Security Considerations and Recommendations

The Zellij web server is security and privacy conscious, enforcing HTTPS if accessed over the network and authentication at all times. It is however recommended to place the server behind a reverse proxy (such as nginx) if exposing it to an untrusted network (eg. the Internet). This is because the web server does not provide its own rate-limiting to mitigate denial of service and similar attacks.

In its security model, the web-server assumes that authenticated users are trusted. This is because the server can only serve terminal sessions of a single particular user on a single particular machine. This user by-definition has access to start/stop the web server itself, as well as access sensitive information on the machine by nature of this being a terminal session.

The web server only saves session-tokens (not the actual log-in tokens) in the browser as cookies, preventing javascript access to them and instead relying on http headers to authenticate them on the server side. Whenever an authentication token is revoked, all of its associated session tokens are revoked as well.

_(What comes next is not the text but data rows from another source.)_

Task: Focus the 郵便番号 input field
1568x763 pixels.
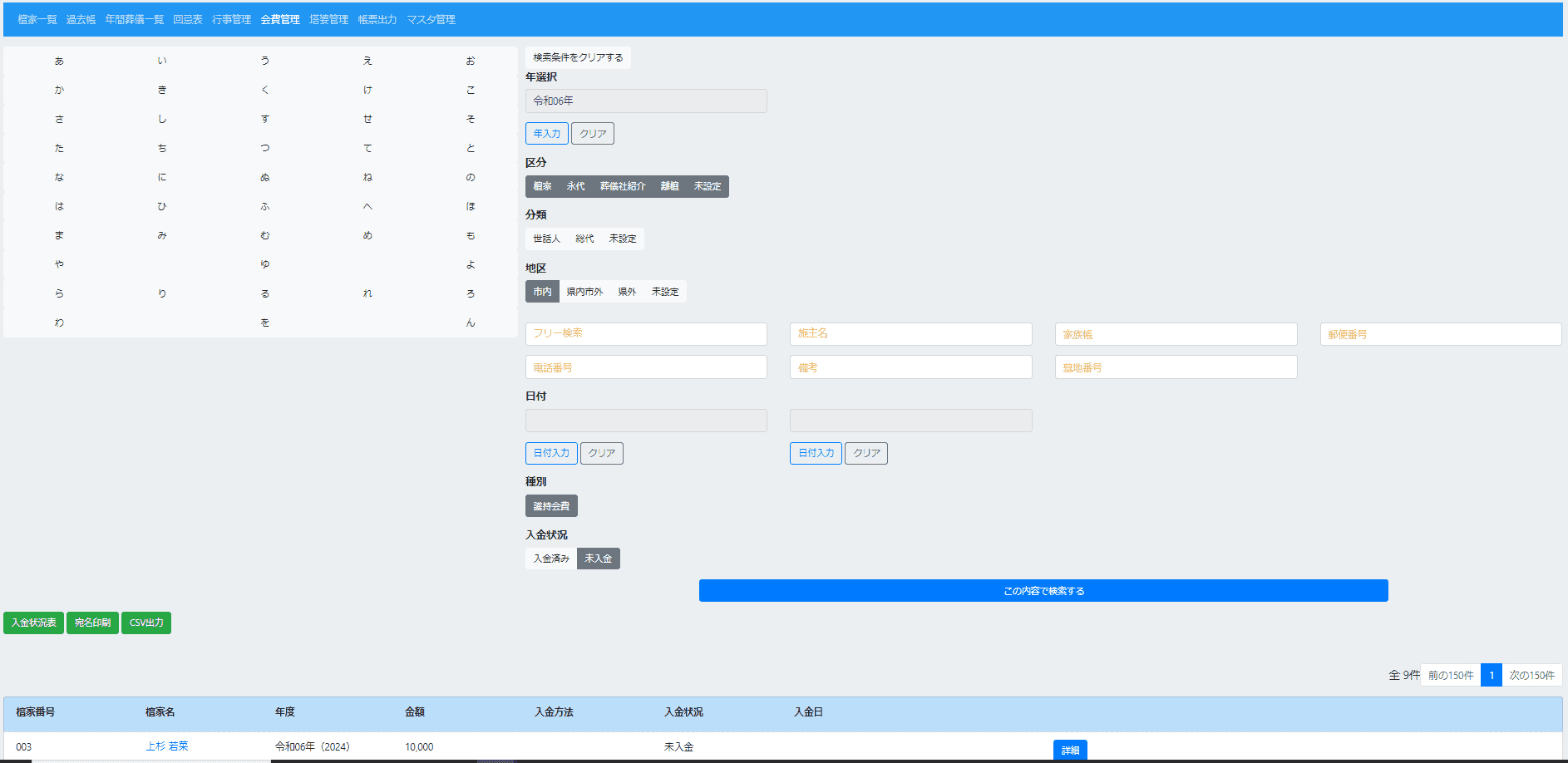Action: [x=1440, y=334]
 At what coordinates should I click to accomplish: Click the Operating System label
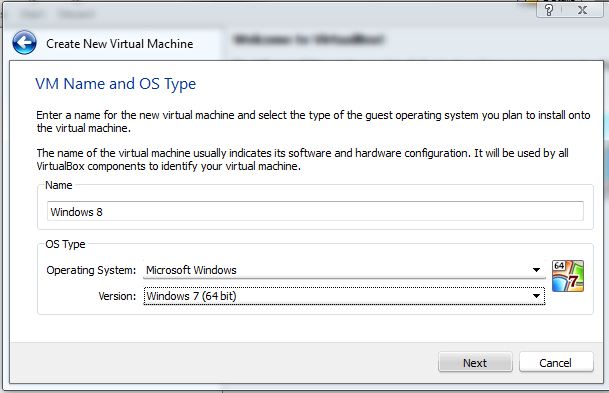(91, 270)
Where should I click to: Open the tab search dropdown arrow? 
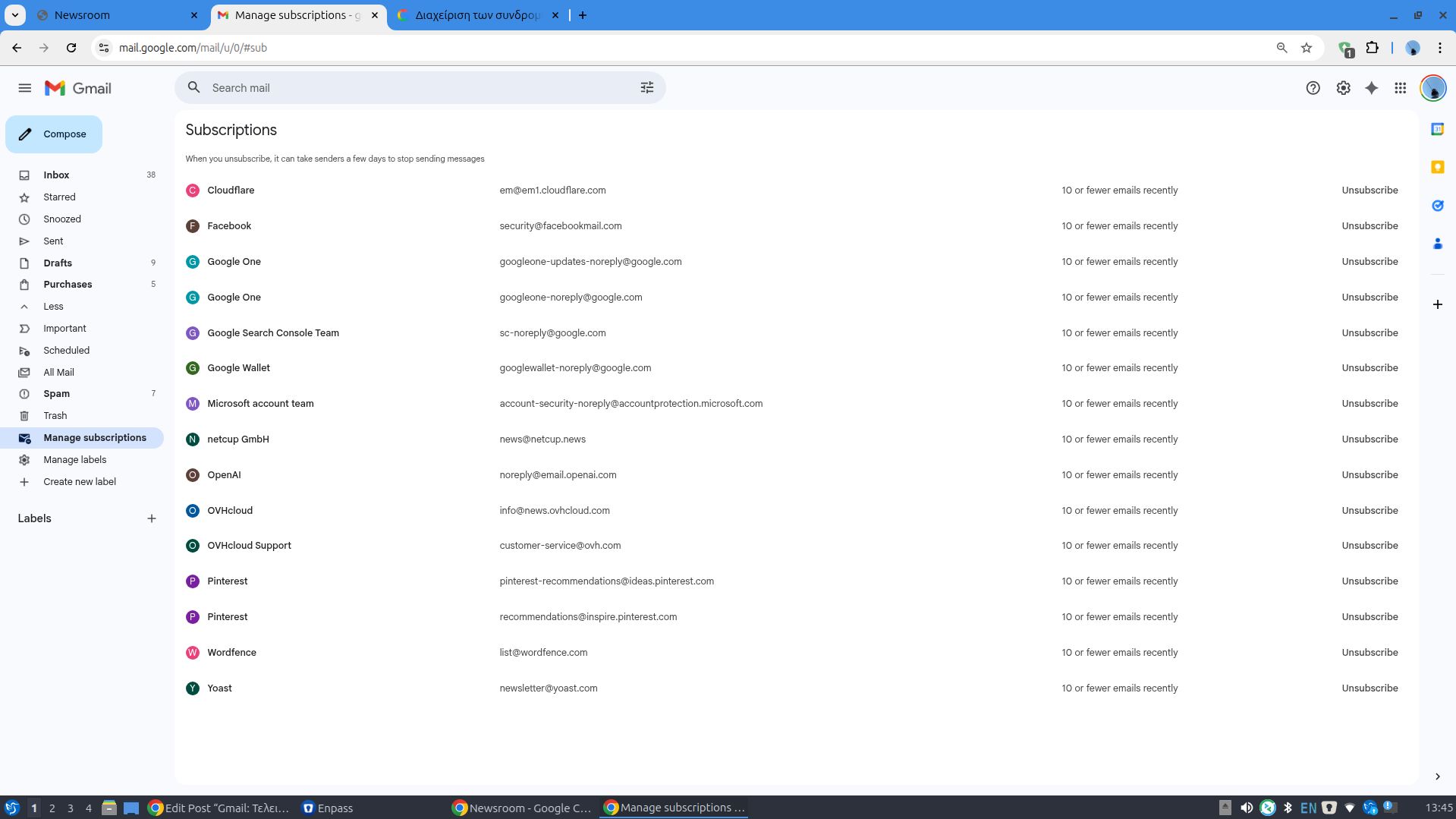click(x=14, y=15)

This feature can optionally be disabled at compile-time

For those who are averse to this feature (even when it's disabled - which is the default), Zellij can be compiled completely without this feature or its dependencies by removing the web-server-capability compile-time flag. For convenience, Zellij also provides an additional pre-built binary compiled without this flag called zellij-no-web.